Streets of Zobek & Alleys of Zobek by Ben McFarland, et al.

The Alienist
set up shop in The City.
"This ought to be good."

"Grim & Gritty" is the first two words in this book, & you can tell that is really what Ben McFarland shot for. He owns up to his influences-- Zobek is Lankhmar, is New Crobuzon, is Casablanca. It ain't Sigil, but you can see it from here. It is home to more scoundrels & ruffians than you can shake a stick at, by its very nature. A wretched hive of scum & villainy & all that jazz. We're still safely high fantasy, here-- colleges of wizards & clockwork soldiers-- but we're down in the gutters. Streets of Zobek isn't worldbuilding by narrative-- the Clockwork City has been expounded on in Kobold Quarterly & The Zobek Gazateer if you are so inclined-- but rather consists of bundled resources. Adventures, mostly, but NPCs, locations & feats too. Alleys of Zobek is an online enhancement, so to speak-- sort of the DVD extras, or clips from the cutting room floor. It is more of the same, in other words-- adventures, hooks, items, dramatis personae & the like, with the added bonus of a Lust domain. Like Northlands, this is part of the Midgard campaign setting-- a nice big overworld with increasing diversity in culture & tone.

It starts off with the NPCs-- now, I generally don't need a cast of characters, but there are some clever bits here, particularly the "Schemes & Plots" section in the template. A few hooks provide an NPC with vastly more potential-- miniquests abound. There is a sluagh, which flashes me back to my Changleling: The Dreaming days. There is a ghoul fixer, which reminds me of the ghoul street doc in my Shadowrun game. Gritty fantasy on the streets? I shouldn't be surprised that it reminds me of Shadowrun. Then onto locations & hey; tossing in terms like "alchemically treated glass" make things so much better than more banal high magic deus ex machina; that is a good use of storytelling there. It is the little details that make the whole come together-- like all the detail Weta put into The Lord of the Rings that we never see up close. The pattern recognition software of the brain catches it! The botanical rooftop garden? I've used that in my urban Oubliette campaign to good effect as well; kudos to Matt Stinson for coming up with the same notion. & public baths; that is a brilliant idea that I've used a few times, in several different campaigns. I'm serious when I say "great minds think alike," you know?
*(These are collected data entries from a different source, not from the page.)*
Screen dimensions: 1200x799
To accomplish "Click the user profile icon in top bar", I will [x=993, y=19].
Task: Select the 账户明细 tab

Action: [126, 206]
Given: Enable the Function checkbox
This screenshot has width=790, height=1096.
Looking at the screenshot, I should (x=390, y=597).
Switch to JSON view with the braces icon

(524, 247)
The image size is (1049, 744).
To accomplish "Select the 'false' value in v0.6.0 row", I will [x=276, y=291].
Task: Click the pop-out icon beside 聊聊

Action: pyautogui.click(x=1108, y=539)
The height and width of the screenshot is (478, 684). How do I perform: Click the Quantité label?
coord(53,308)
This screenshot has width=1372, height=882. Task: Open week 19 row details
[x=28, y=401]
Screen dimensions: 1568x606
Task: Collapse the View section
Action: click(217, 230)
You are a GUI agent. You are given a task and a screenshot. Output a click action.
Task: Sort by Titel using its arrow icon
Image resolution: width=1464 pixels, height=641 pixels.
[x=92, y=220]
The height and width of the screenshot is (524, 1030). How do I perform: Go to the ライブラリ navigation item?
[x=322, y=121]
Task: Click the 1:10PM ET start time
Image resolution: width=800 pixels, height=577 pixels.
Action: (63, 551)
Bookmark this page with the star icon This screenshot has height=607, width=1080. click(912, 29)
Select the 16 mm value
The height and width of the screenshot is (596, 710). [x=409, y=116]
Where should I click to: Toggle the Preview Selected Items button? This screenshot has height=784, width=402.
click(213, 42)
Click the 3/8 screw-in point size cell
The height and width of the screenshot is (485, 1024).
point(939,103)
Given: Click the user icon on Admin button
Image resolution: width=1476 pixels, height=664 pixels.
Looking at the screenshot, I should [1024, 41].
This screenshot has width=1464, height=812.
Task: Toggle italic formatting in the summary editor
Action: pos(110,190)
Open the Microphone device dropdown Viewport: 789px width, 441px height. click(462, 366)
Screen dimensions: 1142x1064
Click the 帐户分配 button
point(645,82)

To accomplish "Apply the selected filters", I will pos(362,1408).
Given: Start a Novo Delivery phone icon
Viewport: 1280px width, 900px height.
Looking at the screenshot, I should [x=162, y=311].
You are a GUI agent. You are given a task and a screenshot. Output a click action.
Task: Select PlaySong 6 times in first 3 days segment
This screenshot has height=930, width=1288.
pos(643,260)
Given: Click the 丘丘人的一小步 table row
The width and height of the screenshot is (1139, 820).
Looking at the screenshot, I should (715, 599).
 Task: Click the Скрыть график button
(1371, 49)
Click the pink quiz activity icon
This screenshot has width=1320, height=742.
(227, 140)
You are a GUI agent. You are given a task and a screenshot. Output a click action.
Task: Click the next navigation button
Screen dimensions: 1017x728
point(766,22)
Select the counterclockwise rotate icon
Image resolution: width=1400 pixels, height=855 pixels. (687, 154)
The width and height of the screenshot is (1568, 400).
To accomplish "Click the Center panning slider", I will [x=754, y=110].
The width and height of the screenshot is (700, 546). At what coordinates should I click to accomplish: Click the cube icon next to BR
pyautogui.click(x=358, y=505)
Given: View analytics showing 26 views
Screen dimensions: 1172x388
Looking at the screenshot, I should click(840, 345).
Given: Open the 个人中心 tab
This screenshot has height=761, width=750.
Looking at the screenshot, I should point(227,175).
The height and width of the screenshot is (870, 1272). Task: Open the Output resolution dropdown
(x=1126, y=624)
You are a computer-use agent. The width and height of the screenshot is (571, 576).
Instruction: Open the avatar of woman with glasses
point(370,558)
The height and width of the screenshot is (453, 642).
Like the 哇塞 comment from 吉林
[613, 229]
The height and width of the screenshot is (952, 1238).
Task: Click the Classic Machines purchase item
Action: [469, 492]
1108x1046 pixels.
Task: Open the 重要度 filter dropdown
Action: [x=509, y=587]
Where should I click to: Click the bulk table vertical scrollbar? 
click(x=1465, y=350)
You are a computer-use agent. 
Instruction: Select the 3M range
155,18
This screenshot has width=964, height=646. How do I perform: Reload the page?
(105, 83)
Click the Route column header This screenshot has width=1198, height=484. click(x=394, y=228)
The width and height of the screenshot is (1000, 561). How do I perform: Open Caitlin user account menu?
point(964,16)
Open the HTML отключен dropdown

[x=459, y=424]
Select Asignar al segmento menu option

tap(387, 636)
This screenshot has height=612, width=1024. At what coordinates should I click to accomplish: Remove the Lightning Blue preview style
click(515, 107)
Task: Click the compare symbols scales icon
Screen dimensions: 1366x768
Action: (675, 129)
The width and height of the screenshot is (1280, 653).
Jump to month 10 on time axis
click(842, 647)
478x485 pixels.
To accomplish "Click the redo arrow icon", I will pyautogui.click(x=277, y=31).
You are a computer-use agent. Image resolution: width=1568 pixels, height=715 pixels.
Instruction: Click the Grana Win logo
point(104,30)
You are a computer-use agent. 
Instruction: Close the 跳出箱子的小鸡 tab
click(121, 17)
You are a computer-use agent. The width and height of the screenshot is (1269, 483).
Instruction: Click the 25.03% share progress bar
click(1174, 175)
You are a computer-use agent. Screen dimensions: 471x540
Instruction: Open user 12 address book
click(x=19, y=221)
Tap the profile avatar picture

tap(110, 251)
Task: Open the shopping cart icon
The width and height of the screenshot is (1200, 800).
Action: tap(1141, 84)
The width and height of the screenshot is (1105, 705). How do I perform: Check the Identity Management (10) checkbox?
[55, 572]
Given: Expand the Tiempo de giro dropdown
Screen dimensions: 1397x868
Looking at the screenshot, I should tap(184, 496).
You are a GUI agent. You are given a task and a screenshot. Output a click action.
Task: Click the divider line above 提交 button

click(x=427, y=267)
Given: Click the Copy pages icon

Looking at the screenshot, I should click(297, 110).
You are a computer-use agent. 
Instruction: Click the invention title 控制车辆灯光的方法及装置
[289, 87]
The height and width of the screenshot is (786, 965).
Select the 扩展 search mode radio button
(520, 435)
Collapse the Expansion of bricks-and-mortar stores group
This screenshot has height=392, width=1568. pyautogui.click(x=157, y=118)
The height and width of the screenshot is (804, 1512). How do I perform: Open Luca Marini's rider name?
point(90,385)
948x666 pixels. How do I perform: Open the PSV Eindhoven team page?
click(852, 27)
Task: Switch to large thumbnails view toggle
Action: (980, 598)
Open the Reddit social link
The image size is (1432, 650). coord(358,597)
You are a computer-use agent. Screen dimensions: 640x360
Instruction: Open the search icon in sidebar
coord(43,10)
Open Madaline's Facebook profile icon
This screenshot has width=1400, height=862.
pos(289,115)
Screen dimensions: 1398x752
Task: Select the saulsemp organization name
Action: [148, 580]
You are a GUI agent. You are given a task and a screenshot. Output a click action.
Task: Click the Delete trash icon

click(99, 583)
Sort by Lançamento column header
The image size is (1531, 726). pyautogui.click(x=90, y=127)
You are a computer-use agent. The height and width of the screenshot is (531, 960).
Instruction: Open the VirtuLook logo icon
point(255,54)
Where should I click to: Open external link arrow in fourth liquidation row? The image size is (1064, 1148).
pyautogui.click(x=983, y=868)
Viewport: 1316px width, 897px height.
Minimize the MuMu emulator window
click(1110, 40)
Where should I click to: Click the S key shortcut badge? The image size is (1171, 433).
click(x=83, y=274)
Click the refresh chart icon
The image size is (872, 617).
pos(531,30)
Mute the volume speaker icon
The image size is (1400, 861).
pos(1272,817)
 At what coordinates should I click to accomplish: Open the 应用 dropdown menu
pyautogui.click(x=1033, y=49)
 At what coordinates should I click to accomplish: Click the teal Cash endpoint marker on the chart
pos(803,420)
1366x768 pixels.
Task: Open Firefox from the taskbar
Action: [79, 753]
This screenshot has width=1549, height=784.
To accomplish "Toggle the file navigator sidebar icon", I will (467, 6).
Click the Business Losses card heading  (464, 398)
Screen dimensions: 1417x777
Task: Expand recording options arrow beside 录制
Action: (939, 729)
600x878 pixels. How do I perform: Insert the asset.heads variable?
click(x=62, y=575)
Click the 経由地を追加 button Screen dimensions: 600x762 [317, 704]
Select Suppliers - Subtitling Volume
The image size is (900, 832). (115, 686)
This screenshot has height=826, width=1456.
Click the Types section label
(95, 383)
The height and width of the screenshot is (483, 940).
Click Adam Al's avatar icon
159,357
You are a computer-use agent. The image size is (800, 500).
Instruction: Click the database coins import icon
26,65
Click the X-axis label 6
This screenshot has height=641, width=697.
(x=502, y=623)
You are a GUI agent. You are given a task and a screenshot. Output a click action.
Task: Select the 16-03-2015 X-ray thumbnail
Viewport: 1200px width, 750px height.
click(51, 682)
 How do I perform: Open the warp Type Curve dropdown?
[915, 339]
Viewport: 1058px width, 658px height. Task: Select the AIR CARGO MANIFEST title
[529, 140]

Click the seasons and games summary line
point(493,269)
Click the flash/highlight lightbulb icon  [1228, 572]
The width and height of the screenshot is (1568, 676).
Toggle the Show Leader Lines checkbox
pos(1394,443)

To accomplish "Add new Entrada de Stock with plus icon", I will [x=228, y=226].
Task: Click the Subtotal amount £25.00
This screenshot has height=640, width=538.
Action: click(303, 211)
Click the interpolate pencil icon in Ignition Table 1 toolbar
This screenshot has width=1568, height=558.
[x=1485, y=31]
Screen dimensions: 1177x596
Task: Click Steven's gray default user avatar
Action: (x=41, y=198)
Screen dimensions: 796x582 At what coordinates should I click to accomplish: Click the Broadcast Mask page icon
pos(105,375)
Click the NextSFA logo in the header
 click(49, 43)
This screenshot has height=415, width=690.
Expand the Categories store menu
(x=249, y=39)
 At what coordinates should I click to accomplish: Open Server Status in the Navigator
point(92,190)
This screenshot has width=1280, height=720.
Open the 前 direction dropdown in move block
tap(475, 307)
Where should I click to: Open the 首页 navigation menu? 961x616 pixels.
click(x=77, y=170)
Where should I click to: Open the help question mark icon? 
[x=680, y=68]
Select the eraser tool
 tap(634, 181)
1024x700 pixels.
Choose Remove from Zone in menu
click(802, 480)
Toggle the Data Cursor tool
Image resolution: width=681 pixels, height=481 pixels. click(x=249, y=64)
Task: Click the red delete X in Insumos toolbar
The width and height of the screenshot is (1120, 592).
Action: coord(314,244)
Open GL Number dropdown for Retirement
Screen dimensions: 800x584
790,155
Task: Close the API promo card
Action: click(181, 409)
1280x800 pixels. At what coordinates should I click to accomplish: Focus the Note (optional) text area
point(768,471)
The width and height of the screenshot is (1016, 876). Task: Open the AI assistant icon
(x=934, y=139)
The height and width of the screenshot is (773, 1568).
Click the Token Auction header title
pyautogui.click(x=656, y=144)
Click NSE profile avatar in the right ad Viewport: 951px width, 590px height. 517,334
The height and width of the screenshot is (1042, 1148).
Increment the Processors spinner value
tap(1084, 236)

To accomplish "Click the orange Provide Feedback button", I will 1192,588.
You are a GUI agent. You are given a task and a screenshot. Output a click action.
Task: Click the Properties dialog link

There are even rules for running your own bar!

Then come the adventures. I'm not a pre-published adventure kind of guy-- the only one I've tried to run that I can think of are the matched pair of Shadowrun mega-modules Harlequin & Harlequin's Back. I really like harlequins; if you don't know that about me, you ought to have been able to guess. The adventures her could be slotted into most urban settings; strip out Zobek & replace it with the metropolis of your choice. Eberron in particular might really click with the material provided. Again, there are little tidbits that catch the eye; vignettes & set pieces like the animated slaughterhouse, characters like Mister Corpulent & Mister Doldrum, surprises like lots of derro. Derro, I heart 'em. There is also plenty of clockwork Frankensteinia in a couple of different adventures, which puts me in mind of Curie Firstlight in my current Oubliette campaign. I might just get some devilish ideas...& there are a few adventures that I can almost see Players linking together themselves. "Hey, that severed head might be really useful with the headless body we found..." Glen Zimmerman's art really shows off the story to good effect, here-- the devil soaking in the hot bath with the tattooed woman is particularly nice.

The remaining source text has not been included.